Ternyata aku harus lebih sabar menanti karna belahan jiwaku masih terlalu jauh untuk sampai ke pelabuhan itu.. karna ku perkirakan ia samapai sekitar pukul delapan pagi…
Apa yang harus kulakuan di tempat seperti ini tempat yang tak begitu ku kenal karna seumur hidupku ini baru yang ke dua kali aku menginjak pulau jawa… tapi semangatku untuk bertemu mengalahkan rasa jenu dan rasa takutku….

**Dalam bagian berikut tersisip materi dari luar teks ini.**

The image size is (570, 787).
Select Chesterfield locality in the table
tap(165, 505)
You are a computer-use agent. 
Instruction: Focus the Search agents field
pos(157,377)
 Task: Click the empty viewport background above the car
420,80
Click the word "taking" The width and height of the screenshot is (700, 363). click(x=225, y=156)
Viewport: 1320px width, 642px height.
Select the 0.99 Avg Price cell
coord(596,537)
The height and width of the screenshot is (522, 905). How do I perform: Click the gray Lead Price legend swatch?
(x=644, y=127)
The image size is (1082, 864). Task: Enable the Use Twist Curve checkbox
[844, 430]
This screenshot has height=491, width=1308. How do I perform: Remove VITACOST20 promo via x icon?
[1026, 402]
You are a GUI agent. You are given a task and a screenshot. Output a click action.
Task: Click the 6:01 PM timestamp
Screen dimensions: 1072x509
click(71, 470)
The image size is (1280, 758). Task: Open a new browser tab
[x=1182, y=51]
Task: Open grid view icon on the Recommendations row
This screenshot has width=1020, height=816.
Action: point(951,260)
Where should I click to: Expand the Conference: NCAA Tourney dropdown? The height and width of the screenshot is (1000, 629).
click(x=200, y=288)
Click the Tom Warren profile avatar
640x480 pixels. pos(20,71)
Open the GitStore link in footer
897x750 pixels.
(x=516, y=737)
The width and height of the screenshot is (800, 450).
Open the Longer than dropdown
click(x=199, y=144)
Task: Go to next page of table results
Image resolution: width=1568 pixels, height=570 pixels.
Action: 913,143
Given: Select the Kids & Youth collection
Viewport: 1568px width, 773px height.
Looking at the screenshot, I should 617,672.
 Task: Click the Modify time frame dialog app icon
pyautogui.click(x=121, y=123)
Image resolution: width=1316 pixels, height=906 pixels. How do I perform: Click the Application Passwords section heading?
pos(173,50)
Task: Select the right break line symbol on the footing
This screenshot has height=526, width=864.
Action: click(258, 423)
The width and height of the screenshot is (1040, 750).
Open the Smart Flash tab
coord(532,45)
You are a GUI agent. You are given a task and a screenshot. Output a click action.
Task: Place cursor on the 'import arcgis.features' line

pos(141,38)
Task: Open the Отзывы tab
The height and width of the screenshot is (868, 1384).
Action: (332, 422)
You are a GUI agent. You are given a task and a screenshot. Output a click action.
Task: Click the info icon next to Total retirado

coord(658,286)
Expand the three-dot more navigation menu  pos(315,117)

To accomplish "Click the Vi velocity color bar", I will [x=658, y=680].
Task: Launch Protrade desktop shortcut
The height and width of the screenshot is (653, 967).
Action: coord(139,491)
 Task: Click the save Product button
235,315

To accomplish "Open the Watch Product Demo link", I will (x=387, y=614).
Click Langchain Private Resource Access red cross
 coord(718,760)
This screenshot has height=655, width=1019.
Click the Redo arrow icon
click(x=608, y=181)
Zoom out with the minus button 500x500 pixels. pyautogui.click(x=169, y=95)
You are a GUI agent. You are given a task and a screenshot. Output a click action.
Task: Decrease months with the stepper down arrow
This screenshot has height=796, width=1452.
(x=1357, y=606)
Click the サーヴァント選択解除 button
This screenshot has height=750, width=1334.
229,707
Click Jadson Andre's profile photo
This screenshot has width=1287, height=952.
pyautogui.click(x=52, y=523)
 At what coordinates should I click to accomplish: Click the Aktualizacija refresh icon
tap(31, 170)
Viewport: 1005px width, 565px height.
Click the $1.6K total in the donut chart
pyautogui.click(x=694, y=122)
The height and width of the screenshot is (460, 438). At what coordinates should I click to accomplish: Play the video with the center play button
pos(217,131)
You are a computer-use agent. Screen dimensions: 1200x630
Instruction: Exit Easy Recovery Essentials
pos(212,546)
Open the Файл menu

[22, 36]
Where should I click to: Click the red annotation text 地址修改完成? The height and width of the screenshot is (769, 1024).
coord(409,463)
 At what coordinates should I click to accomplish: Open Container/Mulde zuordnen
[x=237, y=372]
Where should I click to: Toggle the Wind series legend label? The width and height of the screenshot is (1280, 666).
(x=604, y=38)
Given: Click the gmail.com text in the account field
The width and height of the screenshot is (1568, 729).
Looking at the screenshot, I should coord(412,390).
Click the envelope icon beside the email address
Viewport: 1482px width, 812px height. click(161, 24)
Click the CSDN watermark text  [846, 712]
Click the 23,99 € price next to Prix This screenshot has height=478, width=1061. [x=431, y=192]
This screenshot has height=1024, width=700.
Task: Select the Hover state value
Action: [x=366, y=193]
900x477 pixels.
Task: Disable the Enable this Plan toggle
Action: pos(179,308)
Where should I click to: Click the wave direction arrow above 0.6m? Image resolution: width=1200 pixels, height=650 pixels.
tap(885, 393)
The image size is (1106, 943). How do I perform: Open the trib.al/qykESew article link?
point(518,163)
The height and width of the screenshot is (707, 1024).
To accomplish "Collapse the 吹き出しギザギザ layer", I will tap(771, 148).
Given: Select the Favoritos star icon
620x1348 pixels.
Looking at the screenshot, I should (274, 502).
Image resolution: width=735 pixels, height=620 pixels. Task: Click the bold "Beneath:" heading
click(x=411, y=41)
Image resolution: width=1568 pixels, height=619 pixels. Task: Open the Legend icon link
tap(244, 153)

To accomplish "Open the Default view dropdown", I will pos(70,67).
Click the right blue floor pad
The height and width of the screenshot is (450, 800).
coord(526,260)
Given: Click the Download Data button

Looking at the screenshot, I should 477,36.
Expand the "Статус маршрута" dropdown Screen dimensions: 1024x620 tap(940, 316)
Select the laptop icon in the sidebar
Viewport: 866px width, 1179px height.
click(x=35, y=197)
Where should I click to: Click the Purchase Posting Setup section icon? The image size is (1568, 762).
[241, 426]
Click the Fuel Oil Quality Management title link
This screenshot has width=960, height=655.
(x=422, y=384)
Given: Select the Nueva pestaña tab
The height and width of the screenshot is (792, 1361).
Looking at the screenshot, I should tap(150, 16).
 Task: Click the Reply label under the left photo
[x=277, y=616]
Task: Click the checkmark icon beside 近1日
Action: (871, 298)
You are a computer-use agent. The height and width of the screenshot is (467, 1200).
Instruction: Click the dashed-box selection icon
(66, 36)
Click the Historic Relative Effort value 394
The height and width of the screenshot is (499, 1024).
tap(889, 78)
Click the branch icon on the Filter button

Rasa letih yang menghampiriku akhirnya membawaku kedalam tidurku meskipun bias di kata itu tempat yang kurang layak untuk tempat tidur karna ku tidur di teras sebuah masjid dimana udara malam yang begitu dingin seakan menusuk tulangku.. tapi kembali semangatku mengalahkan semua itu…
Hingga pagi menghampiri dan sinar mentari kembali menghangatkan bumi..
Kembali Hp ku bedering yang seakan tak sabar untuk memberi tahu ku bahwa belahan jiwaku telah sampai di pelabuhan… dan kami mencocokan di kapal mana kami akan bertemu karna bila kami salah kapal maka kami akan kehilan kesempatan untuk bertemeu karna ia akan melanjutkan perjalannya ke palembang sedangkan aku kembali ke lampung…
akhirnya kami naik kapal di pelabuhan No 4 tempat kapal bersandar yang hendak menuju lampung…
setelah dikapal aku bergegas ke bagian paling atas kapal ku tunggu belahan jiwaku disana.. karna menurutku itu tempat yang tepat untuk bertemu belahan jiwaku…
dan pada akhirnya belahan jiwaku datang menghampiriku…
oh tuhan… akhirnya aku bertemu belahan jiwaku…
tak ada yang berubah dari dirinya masih tetap seperti belahan jiwaku yang dulu.. tetap ayu dan mempesonaku…. Dan kini semakin dewasa penampilannya…
Terima kasih tuhan Kau telah pertemukan kami lagi setelah berpisah begitu lama,
ya.. tiga setengah tahun bukanlah waktu yang singkat bagiku.. dan akhirnya kami bertemu disini… di kapal ini antara merak dan Bakau heni bukan antara kerawang dan Bekasi…. Hwhahaaahaaa
setelah kami bertemu.. kami melepas rindu saling bercerita apa saja yang dilakukan selama kami berpisah.. hingga akhirnya kapal akan sampai di pelabuhan.. itu berarti kami harus berpisah…. Bagiku..Begitu cepat waktu berlalu seaakan aku baru saja menjabat tangannya dan kini harus berjabat tangan untuk kembali berpisah….
Itulah dua jam paling berarti dalam hidupku… dan kini aku harus kembali menunggu.. menunggu untuk kembali bersatu.. dan ku yakin diapun begitu, yang akan selalu menungguku…
Semangat untuk menunggu…
Akhirnya kapal bersandar dan diapun kembali ke dalam Bus dan kembali melanjutkan perjalananya, dan aku kembali turun dan menginjak lampung kembali,,, lampung tempatku menggapai cita-citaku…
Sampai jumpa belahan jiwaku… aku akan selalu menungumu…..!!!!!!